Is there an ideal number of threads that should be running in a multi-threaded application? If it depends on what the application is doing, can you cite an example?
What are the factors to consider that affects these performance/thread limit?
This is actually a hard set of questions to which there are no absolute answers, but the following should serve as decent approximations:
It is a function of your application behavior and your runtime environment, and can only be deduced by experimentation. There is usually a threshold after which your performance actually degrades as you increase the number of threads.
Usually, after you find your limits, you have to figure out how to redesign your application such that the cost-per-thread is not as high. (Note that for some domains, you can get better performance by redesigning your algorithm and reducing the number of threads.)
There is no general "ideal" number of threads, but you can sometimes find the optimal number of threads for an application on a specific runtime environment. This is usually done by experimentation, and graphing the results of benchmarks while varying the following:
Number of threads.
Buffer sizes (if the data is not in RAM) incrementing at some reasonable value (e.g., block size, packet size, cache size, etc.)
Varying chunk sizes (if you can process the data incrementally).
Various tuning knobs for the OS or language runtime.
Pinning threads to CPUs to improve locality.
There are many factors that affect thread limits, but the most common ones are:
Per-thread memory usage (the more memory each thread uses, the fewer threads you can spawn)
Context-switching cost (the more threads you use, the more CPU-time is spent switching).
Lock contention (if you rely on a lot of coarse grained locking, the increasing the number of threads simply increases the contention.)
The threading model of the OS (How does it manage the threads? What are the per-thread costs?)
The threading model of the language runtime. (Coroutines, green-threads, OS threads, sparks, etc.)
The hardware. (How many CPUs/cores? Is it hyperthreaded? Does the OS loadbalance the threads appropriately, etc.)
Etc. (there are many more, but the above are the most important ones.)
The answer to your questions 1, 3, and 4 is "it's application dependent". Depending on what your threads do, you may need a different number to maximize your application's efficiency.

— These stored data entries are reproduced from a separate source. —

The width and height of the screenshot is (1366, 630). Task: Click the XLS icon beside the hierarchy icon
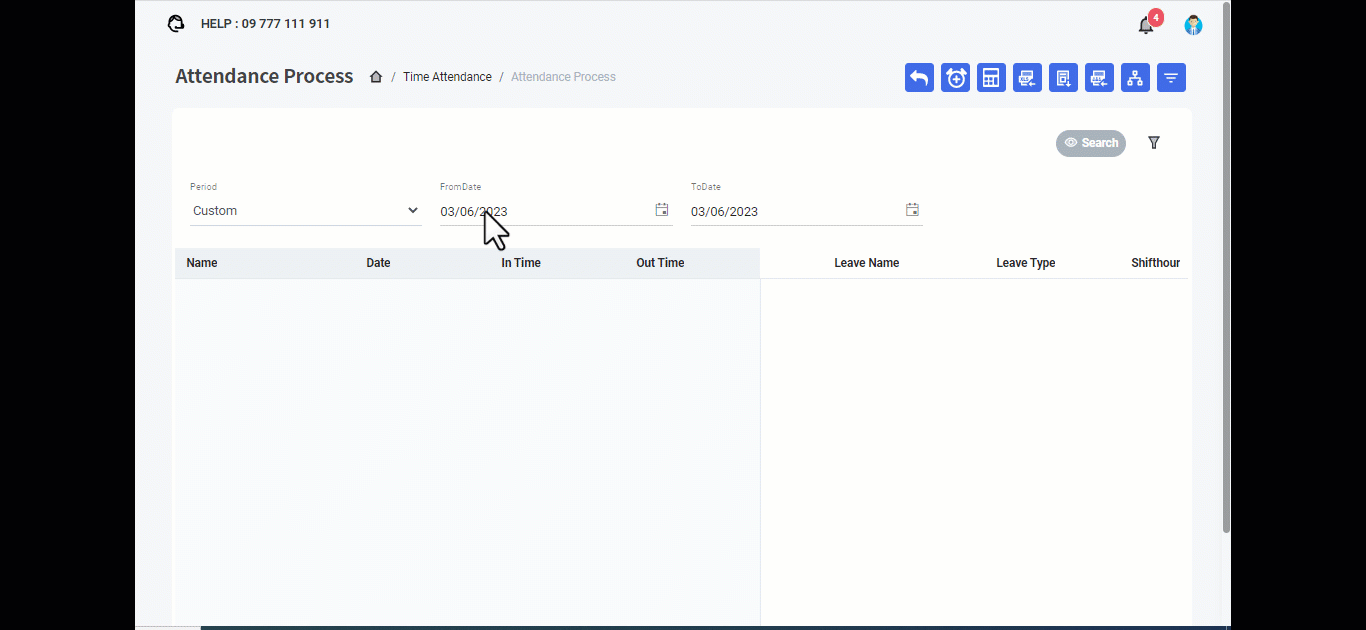[x=1099, y=78]
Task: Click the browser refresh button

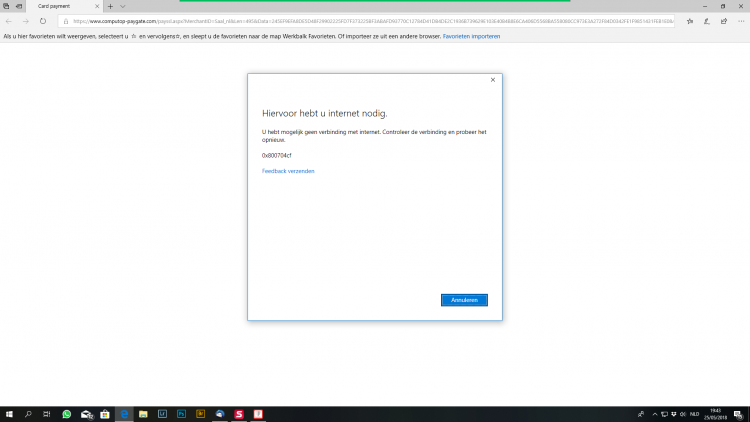Action: point(43,20)
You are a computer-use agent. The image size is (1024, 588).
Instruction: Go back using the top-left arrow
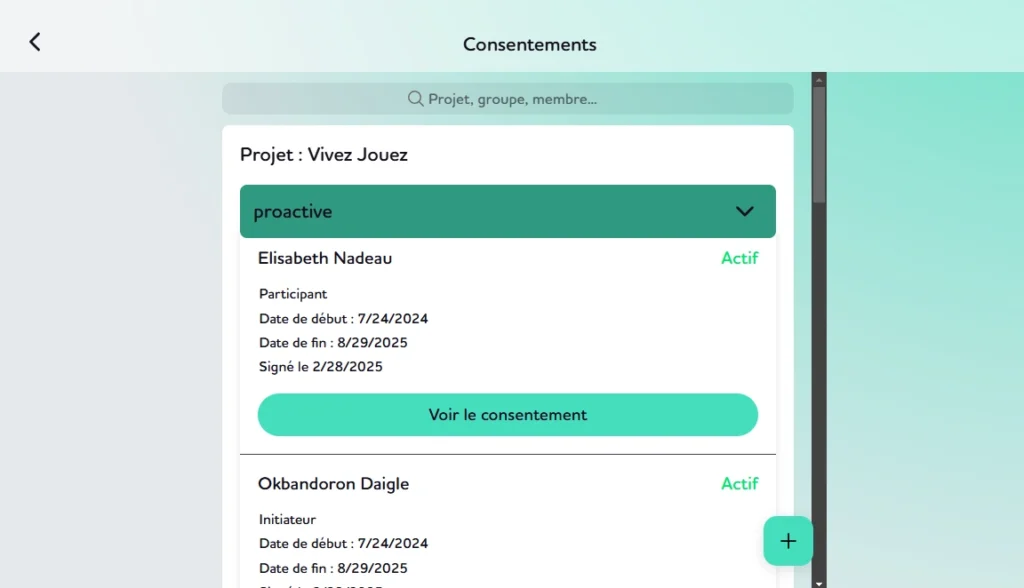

As to question 2, there's almost certainly a limit, and it's not necessarily something you can change easily. The number of concurrent threads might be limited per-user, or there might be a maximum number of a allowed threads in the kernel.
There's nothing fixed: it depends what they are doing. Sometimes adding more threads to do asynchronous I/O can increase the performance of another thread with no bad side effects.
This is likely fixed at compile time.
No, it's a process architecture decision. But having at least one listener-scheduler thread besides the one or more threads doing the heavy lifting suggests the number should normally be at least two.
Almost certainly, your ability to really grasp what is going on. Threaded code chokes easily and in the most unexpected ways: making sure the code has no races/deadlocks is hard. Study different ways of handling concurrency, such as shared-nothing (cf. Erlang).
As long as you never have more threads using CPU time than you have cores, you will have optimal performance, but then as soon as you have to wait for I/O There will be unused CPU cycles, so you may want to profile you applications, and see wait portion of the time it spends maxing out the CPU and what portion waiting for RAM, Hard Disk, Network, and other IO, in general if you are waiting for I/O you could have 1 more thread (Provided that you are primarily CPU bound).
For the hard and absolute limit Check out PTHREAD_THREADS_MAX in limits.h this may be what you are looking for. Might be POSIX_THREAD_MAX on some systems.
Any app with more busy threads than the number of processors will cause some overall slowdown. There's an upper limit, but it varies system to system. For some, it used to be 256 and you could recompile the OS to get it a bit higher.
As long as the threads are designed to do separate tasks, then there is not so much issue. However, the problem starts when these threads intersect the resources when locking mechanism should be implemented.